Time — C: O(n log n)。qsort 的排序步驟主導;後續掃描每個元素只被訪問一次。The sort dominates; the subsequent sweep visits each element exactly once.
Time — C++: O(n) average。unordered_map 插入與查詢平均 O(1),後續對每組做線性掃。Hash map insert/lookup is average O(1), and the sweep is linear.
Space: O(n) — 回傳陣列本身 O(n),加上 Pair 陣列(C)或哈希桶(C++)各 O(n)。The answer array plus the auxiliary pair buffer (C) or map buckets (C++) are each O(n).

Here n = nums.length。

Pitfalls & Edge Cases

整數溢位 / Integer overflow: 最多 n = 10^5 個下標、每個差 < 10^5,總和可達 10^10,超過 32 位 int。全程使用 long long(C)或 long long(C++)。必要的乘法 (long long)m * pm 要先轉型,否則乘法本身就先溢位了。Distances can reach 10^10; always use long long, and cast operands before multiplication ((long long)m * pm), not after.
單一出現的值 / Singletons: 只出現一次的值應得 0。我們用 calloc / vector<long long> ans(n, 0) 預填 0,單元素組在公式中 m = 0、k - 1 - m = 0、leftSum = rightSum = 0,算出來也是 0,不需特判。ans is zero-initialized, and the formula naturally yields 0 for size-1 groups.
比較函式寫法 / Comparator subtraction: 在 C 的 qsort 裡絕不能寫 return pa->val - pb->val,因為 val 可達 10^9,相減可能溢位。
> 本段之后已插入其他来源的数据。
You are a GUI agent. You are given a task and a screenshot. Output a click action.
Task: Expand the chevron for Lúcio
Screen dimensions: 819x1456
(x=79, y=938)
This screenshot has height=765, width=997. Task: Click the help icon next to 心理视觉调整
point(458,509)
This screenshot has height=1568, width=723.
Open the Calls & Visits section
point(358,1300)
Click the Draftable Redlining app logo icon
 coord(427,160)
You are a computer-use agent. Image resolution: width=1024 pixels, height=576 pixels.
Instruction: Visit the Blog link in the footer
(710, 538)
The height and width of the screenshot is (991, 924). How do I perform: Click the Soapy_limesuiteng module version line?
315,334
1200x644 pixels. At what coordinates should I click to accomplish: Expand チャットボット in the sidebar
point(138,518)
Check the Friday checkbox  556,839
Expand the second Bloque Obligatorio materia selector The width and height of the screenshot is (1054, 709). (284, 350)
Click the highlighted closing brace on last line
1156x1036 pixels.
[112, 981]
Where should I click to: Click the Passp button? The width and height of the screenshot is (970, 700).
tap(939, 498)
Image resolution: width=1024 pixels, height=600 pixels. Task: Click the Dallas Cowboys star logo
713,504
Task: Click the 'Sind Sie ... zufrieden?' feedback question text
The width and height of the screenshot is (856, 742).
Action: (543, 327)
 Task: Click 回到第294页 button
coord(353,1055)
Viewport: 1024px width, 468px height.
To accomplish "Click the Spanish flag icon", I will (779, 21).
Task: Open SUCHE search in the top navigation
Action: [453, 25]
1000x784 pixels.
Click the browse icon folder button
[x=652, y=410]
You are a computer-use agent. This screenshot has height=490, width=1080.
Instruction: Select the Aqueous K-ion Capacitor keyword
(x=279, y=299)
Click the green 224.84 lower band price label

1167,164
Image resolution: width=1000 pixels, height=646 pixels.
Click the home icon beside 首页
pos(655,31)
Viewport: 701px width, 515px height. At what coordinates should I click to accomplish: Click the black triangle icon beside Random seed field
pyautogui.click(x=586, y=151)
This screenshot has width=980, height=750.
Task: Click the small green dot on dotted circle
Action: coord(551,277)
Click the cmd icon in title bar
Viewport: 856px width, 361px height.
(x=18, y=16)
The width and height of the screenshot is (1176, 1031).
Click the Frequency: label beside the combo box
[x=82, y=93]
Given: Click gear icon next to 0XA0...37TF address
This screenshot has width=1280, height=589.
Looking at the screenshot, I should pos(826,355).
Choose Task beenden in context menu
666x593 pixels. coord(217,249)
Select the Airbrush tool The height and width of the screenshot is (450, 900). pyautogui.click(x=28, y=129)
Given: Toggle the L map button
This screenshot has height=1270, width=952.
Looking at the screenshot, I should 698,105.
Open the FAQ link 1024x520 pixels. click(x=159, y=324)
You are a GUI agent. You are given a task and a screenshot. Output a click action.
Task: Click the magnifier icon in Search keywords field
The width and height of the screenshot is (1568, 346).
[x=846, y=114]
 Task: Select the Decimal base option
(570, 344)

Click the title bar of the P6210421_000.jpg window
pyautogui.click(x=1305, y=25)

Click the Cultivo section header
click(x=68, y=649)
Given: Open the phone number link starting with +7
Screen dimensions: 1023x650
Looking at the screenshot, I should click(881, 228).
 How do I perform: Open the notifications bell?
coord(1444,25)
改用 (a > b) - (a < b)。Never subtract in a qsort comparator when values can be large; use (a>b)-(a<b).
回傳長度 / Return length (C): 忘記寫 *returnSize = numsSize 會讓 LeetCode 判題以為你回傳空陣列,拿到 Wrong Answer。Forgetting *returnSize is a very common source of WA in LeetCode C.
保持下標順序 / Preserving index order within a group: 我們依賴「組內下標遞增」才能套用 m * pm − leftSum 公式。C 透過 qsort 的穩定排序式比較器 (先 val 再 idx) 保證,C++ 則靠「按 i 從小到大 push_back」自然有序。The left-part formula requires each group to be in ascending index order; we preserve that by tie-breaking on idx (C) or by insertion order (C++).